Japanese Nagoya Meshi: Kishimen, Miso Katsu and Hitsumabushi
Japan — Nagoya, Aichi Prefecture
Nagoya-meshi (名古屋飯, Nagoya food) is a distinctive culinary identity so strong that locals use the term with genuine civic pride. The cuisine is characterised by bold, dark flavours — primarily from hatcho miso (a deeply aged, high-protein soybean miso unique to the region) — an affection for chicken (the Nagoya Cochin breed), and innovative rice-bowl formats. Kishimen are Nagoya's distinctive flat, ribbon-width wheat noodles (2–3cm wide, 2mm thick) served in a soy-and-dashi broth topped with kamaboko fish cake, narutomaki spirals, and shaved katsuobushi. Unlike the round noodles of Tokyo soba or the thick rounds of Kansai udon, kishimen's flat profile creates a different slurping sensation and absorbs broth differently. Miso katsu (味噌カツ) is a pork cutlet (tonkatsu) served not with the usual pale tonkatsu sauce but with a dark, thick hatcho miso-based sauce — sweet, fermented, and intensely savoury — a product of Nagoya's miso culture.
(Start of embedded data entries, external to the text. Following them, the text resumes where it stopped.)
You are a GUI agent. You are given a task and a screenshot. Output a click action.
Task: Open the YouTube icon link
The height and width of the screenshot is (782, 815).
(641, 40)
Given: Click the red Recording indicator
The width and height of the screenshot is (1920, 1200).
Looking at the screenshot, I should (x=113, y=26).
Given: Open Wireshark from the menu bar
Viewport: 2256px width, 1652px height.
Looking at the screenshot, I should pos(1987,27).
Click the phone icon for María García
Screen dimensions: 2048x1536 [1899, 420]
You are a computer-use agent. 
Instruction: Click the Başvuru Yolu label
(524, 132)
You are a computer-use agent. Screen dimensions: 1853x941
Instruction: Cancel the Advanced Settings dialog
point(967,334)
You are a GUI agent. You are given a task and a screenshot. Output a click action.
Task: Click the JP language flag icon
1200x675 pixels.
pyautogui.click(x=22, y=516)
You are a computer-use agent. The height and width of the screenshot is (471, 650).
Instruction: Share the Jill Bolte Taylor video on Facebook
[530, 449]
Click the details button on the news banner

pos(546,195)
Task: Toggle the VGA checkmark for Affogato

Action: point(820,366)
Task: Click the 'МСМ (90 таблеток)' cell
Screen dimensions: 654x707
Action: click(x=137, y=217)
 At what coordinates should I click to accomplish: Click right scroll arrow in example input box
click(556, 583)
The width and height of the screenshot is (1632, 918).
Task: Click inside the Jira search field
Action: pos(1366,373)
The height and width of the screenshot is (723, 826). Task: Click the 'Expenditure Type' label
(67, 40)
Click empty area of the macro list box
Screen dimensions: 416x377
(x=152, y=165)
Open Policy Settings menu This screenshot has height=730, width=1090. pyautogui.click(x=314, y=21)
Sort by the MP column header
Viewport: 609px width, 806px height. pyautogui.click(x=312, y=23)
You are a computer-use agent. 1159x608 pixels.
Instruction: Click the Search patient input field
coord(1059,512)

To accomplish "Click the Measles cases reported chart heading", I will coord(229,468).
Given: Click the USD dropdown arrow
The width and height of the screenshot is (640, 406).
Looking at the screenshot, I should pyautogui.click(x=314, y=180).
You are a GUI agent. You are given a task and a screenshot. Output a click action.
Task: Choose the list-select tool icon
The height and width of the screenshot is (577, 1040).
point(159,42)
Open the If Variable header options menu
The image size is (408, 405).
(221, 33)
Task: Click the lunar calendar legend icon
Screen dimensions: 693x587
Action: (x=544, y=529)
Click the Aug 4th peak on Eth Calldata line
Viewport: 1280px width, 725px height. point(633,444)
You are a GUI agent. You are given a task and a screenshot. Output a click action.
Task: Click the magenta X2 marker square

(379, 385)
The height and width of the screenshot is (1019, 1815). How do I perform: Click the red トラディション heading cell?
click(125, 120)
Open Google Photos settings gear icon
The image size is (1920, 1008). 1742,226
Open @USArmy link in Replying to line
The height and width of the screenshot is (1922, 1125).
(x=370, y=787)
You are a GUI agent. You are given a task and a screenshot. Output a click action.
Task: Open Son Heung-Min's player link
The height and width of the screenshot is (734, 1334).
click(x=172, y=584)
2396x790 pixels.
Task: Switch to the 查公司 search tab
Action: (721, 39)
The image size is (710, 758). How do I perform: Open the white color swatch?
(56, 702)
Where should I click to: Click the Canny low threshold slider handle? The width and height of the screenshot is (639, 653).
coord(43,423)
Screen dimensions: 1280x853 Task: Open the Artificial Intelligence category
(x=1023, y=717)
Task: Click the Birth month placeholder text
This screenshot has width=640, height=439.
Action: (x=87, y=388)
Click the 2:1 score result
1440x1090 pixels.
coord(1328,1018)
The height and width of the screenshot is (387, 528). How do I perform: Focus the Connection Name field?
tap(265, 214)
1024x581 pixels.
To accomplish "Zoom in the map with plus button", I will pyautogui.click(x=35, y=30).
Hitsumabushi (ひつまぶし) is Nagoya's iconic eel dish: grilled unagi, served over rice in a traditional wooden ohitsu container. The formal protocol for eating hitsumabushi involves four stages: first, eat a portion plain to taste the eel and rice quality; second, add condiments (wasabi, nori, mitsuba); third, pour hot dashi tea over the rice to make a chazuke-style dish; fourth, eat whichever stage you enjoyed most as the finale.